Bleeding Edge - A Rolling Assessment

Markekohut markekohut at yahoo.com
Tue Sep 24 12:57:43 CDT 2013


There hasn't been an ambitious book that has lasted that hasn't gotten ' mixed reviews'. The reviewing establishment is culturally loaded, if not what we might call cowardly corrupt in some circles. see The Recognitions.

It is also the case that books that don't last get mixed reviews too. I have a paradoxical maxim: if the praise is unanimous, the book won't last. If the reviews are mixed, there is a chance it is
a real classic. 

In the case of Pynchon, the same critics are trotted out or writers who are felt to be sympathetic-minded. (With Lethem escorting PKD into the L of America, one sees that choice by the new editor of the NYTBR. That said, I did really like the snippets of Lethem's review that has crossed my ken so far. Haven't read it all)  It was, as is said, a " selling" review. 

Although Meg Wolitzer could hardly ever influence a book-reading decision of mine--nor, I presume to say,  most on this list--the NPR review that I heard I liked for having its negatives--and for being by a woman as almost an everywoman. ( Kakutani, Kellogg aren't that that in their reviewing)

It takes some guts for reviewers, readers, old Pynchon fans to diss this one. 

I grew on me a lot upon reflection and some rereading. My way. But, as with the writers I consider among the best, I usually like even their more minor works. As with You-Name-Them, they are the best because their vision and skills are " always" present somewhere. Usually, in my opinion. (Yes, that is why I put scare quotes on " always" so you can bring on the exceptions. )

Sent from my iPad

On Sep 24, 2013, at 12:18 PM, Carvill John <johncarvill at hotmail.com> wrote:

> Agreed. Vineland really should not be catergorised alongside IV, except in the sense that IV could maybe be seen as Vineland's little brother.
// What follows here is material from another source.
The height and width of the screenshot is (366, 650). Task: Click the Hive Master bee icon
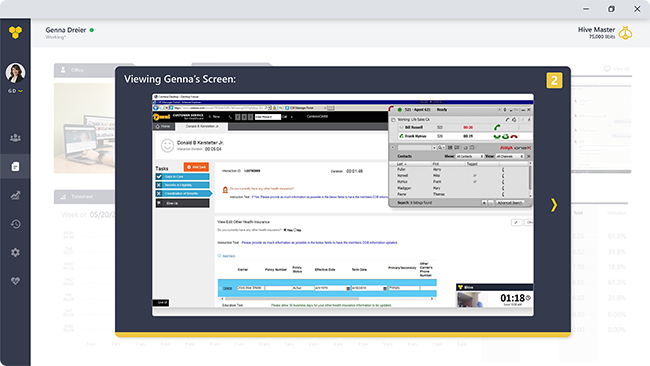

VL suffered greatly, it seems, from the fact that it followed so long after GR and was thus seen as a let-down. I have always felt there was (and continues to be) a political dimension to VL's reception too: it was overtly Left-wing, and some Pynchon fans kid themselves that his work doesn't unmistakably display a left-leaning political bias. Anyway, people interpreted the disappointment of VL as evidence that Pynchon had "lost it", burned out with too much dope and junk culture. But then of course M&D wiped such suggestions off the map. ATD again got 'mixed' reviews - some reviewers slated it despite admitting they hadn't even read it all!
> 
> IV also, I felt, got unfairly pigeonholed as 'Pynchon Lite'. Yes, in some ways you could look on it as such, but it wasn't the disposable piece of meaningless fluff some too it for - even some on this list (perish the thought).
> 
> BE seems to me, so far, almost like a further watering down of IV, in literary terms. VL was actually pretty strong stuff, quality-wise. So if IV is VL diluted somewhat, BE is even less concentrated and I think it's too thin. It's like a martini made with 9 parts vermouth.
> 
> 
> 
> From: tyronemullet at hotmail.com
> To: pynchon-l at waste.org
> Subject: RE: Bleeding Edge - A Rolling Assessment
> Date: Tue, 24 Sep 2013 08:57:52 -0700
> 
> I only read a few pages of BE so far and so can’t say too much about it. As I already stated though, my initial impression was of continual and exhausting frantic conversations. I’ll pick it back up and read it at some future time. It’s not uncommon to see BE, IV, & VL spoken of together (maybe CoL49 too, though it's quite different), as P.’s "lesser" works. I’ve always thought though that VL is in a somewhat different category. In my opinion, with VL P. found a fine balance between his "big" books and his lighter ones.